José Mourinho, um caso de ódio (in)explicado

Pedro AfonsoSetembro 13, 201812min0

José Mourinho, um caso de ódio (in)explicado

Pedro AfonsoSetembro 13, 201812min0
Mourinho chega a Manchester com o cunho de vencedor e a esperança de ser o Salvador de um United em decadência. Passados 3 anos, parece faltar paciência e reconhecimento de um trabalho árduo que ainda está no início. Haverá esperança para o futuro de Mourinho em Old Trafford?

A chegada de José Mourinho a Old Trafford veio concretizar um desejo e um namoro de há vários anos, com todos os intervenientes do futebol inglês a concordarem que se tratava de algo inevitável. A saída de Ferguson do leme dos “Red Devils” deixou um vazio no banco do United que Moyes e Van Gaal foram incapazes de colmatar. Faltavam títulos, faltava atitude, faltava arrogância, e quem melhor do que Mourinho para devolver essa glória a um gigante adormecido? Mas uma incógnita persistia: estaria Mourinho capaz de controlar a sua personalidade conflituosa e iniciar um reinado de longos anos?

Problemas filosóficos

A Direção do United não conseguiu colocar o dedo na ferida e compreender verdadeiramente a fonte dos problemas que assolam atualmente o clube (e que são os mesmos de há 3 anos atrás). Ferguson tinha uma maneira de trabalhar e gerir a equipa do Man Utd que parece não ter lugar no futebol atual. Fergie não era um treinador, era um manager, e esta diferença não se prende apenas com o nome, mas estende-se à própria filosofia de gestão do clube e para a qual a direção do clube não estava preparada.

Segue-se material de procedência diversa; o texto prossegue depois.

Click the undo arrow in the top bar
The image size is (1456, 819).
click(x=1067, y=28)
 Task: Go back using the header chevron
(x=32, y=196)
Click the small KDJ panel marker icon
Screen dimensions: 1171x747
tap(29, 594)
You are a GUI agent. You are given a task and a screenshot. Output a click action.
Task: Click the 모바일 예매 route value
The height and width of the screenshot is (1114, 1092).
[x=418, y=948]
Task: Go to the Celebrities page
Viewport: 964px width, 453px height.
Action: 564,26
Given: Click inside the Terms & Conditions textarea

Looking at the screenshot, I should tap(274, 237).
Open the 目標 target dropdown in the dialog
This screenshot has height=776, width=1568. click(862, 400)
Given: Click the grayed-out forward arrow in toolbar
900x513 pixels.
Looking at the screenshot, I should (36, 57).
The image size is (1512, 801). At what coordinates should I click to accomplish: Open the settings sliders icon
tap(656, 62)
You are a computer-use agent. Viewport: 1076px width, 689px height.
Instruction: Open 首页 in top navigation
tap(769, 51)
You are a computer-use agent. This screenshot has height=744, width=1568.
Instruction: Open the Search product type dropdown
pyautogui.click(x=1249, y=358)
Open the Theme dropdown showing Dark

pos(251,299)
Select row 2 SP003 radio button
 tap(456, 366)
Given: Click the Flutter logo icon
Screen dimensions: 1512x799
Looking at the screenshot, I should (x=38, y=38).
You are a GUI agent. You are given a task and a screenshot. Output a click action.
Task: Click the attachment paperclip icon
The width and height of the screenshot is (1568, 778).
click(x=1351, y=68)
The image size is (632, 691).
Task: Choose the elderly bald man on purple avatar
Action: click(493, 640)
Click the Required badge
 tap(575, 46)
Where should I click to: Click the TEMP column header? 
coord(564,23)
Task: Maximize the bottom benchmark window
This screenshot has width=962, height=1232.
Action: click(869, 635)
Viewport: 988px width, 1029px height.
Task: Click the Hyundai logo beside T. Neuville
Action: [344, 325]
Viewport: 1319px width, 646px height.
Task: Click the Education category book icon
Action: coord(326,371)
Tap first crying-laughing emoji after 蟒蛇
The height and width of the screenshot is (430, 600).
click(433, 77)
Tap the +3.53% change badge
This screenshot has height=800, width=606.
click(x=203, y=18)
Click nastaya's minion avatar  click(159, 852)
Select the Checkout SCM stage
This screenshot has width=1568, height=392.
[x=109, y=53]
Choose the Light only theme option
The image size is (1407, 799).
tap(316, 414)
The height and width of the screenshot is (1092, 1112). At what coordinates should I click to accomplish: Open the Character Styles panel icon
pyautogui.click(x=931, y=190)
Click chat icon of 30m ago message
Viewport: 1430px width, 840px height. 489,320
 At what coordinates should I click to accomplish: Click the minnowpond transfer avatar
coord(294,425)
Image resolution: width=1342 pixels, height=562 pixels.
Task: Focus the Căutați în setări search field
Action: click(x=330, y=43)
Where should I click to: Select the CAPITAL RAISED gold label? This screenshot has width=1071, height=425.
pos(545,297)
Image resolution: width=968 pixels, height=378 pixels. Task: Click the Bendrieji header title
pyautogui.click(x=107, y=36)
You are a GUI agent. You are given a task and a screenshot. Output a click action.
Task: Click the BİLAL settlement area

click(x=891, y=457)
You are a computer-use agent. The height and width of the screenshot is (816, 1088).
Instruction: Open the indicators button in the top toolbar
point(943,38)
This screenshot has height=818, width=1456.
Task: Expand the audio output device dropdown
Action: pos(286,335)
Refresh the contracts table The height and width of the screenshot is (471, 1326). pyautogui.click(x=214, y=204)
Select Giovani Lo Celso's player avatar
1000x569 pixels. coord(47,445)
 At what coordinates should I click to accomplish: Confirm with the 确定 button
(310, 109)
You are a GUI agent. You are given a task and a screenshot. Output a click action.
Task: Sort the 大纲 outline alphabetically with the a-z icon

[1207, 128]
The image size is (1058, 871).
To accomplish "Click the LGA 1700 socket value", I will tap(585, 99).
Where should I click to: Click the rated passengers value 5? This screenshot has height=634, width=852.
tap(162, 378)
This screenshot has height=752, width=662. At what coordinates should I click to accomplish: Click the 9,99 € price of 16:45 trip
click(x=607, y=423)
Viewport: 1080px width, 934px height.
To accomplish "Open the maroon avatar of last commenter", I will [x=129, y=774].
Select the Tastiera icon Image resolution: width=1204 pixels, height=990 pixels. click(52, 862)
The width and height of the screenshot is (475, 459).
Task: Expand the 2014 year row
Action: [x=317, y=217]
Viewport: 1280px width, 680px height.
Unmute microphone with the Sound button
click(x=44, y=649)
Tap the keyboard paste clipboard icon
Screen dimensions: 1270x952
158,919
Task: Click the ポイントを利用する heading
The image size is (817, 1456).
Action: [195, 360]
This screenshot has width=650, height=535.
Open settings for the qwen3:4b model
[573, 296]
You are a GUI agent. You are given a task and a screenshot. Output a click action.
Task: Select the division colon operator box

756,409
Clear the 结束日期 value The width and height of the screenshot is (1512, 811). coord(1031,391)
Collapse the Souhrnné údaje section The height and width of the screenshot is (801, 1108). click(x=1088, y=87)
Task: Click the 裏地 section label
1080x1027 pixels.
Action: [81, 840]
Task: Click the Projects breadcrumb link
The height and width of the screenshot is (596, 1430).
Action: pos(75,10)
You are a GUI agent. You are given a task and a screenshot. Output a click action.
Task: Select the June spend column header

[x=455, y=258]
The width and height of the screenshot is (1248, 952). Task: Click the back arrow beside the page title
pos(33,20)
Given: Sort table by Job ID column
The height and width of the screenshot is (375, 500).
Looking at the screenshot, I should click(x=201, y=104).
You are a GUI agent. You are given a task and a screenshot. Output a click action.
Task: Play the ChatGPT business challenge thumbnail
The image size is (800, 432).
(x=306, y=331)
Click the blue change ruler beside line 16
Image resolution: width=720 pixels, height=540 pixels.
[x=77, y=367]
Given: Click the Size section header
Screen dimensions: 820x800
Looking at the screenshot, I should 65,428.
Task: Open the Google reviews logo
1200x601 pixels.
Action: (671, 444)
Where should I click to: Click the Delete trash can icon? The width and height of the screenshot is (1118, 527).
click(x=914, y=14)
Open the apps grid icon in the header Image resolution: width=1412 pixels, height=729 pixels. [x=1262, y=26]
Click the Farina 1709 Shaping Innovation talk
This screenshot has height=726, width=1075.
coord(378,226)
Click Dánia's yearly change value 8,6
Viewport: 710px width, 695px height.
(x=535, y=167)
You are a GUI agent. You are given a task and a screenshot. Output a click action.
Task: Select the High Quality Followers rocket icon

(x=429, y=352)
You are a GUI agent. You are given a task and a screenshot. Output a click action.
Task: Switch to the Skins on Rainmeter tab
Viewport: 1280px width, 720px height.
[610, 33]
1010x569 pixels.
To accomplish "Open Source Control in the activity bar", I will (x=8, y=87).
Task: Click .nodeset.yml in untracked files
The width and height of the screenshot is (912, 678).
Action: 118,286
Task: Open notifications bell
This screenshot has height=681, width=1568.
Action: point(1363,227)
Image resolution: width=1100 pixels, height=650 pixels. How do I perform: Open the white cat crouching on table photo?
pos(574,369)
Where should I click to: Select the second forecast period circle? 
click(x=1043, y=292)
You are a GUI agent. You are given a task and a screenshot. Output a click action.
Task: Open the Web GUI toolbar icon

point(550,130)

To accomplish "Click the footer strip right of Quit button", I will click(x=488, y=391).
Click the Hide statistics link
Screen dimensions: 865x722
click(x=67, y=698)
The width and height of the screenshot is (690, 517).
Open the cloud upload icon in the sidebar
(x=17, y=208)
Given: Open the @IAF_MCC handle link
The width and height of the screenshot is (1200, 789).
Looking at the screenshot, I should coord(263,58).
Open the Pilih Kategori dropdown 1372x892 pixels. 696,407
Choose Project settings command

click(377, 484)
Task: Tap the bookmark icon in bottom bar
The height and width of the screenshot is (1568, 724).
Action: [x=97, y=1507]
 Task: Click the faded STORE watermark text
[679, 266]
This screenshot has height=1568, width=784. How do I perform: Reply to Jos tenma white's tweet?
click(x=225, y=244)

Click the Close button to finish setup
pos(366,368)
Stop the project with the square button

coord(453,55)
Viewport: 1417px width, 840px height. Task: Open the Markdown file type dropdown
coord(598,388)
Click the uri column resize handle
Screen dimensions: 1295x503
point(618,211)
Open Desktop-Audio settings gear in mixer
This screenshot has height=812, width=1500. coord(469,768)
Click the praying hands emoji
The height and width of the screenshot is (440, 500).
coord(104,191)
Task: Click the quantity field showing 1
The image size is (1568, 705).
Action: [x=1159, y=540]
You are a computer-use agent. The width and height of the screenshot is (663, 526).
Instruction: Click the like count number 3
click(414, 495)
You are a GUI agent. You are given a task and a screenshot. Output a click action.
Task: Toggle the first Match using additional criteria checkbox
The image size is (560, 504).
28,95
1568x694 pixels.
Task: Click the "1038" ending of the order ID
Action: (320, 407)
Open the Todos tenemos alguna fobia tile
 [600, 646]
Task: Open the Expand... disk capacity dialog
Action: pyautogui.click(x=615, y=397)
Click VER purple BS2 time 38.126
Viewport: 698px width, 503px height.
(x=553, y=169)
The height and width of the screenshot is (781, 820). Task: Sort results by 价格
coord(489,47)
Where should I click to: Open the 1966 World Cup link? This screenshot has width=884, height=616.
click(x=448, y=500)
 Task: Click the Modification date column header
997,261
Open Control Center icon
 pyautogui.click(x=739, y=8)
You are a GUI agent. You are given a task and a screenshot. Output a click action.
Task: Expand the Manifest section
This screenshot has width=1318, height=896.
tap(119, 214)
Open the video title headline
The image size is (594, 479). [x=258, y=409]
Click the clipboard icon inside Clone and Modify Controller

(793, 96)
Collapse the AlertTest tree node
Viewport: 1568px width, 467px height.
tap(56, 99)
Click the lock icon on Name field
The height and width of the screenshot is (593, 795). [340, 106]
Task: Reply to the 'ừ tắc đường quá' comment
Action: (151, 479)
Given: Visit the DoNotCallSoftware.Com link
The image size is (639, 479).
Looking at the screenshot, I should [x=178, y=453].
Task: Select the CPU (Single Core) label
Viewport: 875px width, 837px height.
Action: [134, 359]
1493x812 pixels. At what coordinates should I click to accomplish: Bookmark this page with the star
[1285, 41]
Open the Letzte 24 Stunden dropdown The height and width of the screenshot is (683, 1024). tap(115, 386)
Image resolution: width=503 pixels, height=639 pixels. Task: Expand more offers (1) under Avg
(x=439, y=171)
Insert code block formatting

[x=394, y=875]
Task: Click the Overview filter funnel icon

Cada treinador tem as suas valências específicas e vertentes do Desporto onde são mais fortes e apenas dois ou três treinadores se aproximam do perfil que Ferguson apresentava, com Mourinho à cabeça. O “velho escocês” não era um prodígio tático e, curiosamente (ou não), os seus grandes sucessos apareceram nas épocas em que tinha melhores jogadores. Ferguson era, no entanto, um mestre na gestão das relações interpessoais e na descoberta de novos talentos e na sua potenciação. O português não foge muito a este perfil, alterando-se o foco da descoberta de novos talentos para o aproveitamento do já existente e no seu “espremer” até ao tutano.

Como todos os grandes treinadores, também tinha grandes jogadores (Fonte: Goal.com)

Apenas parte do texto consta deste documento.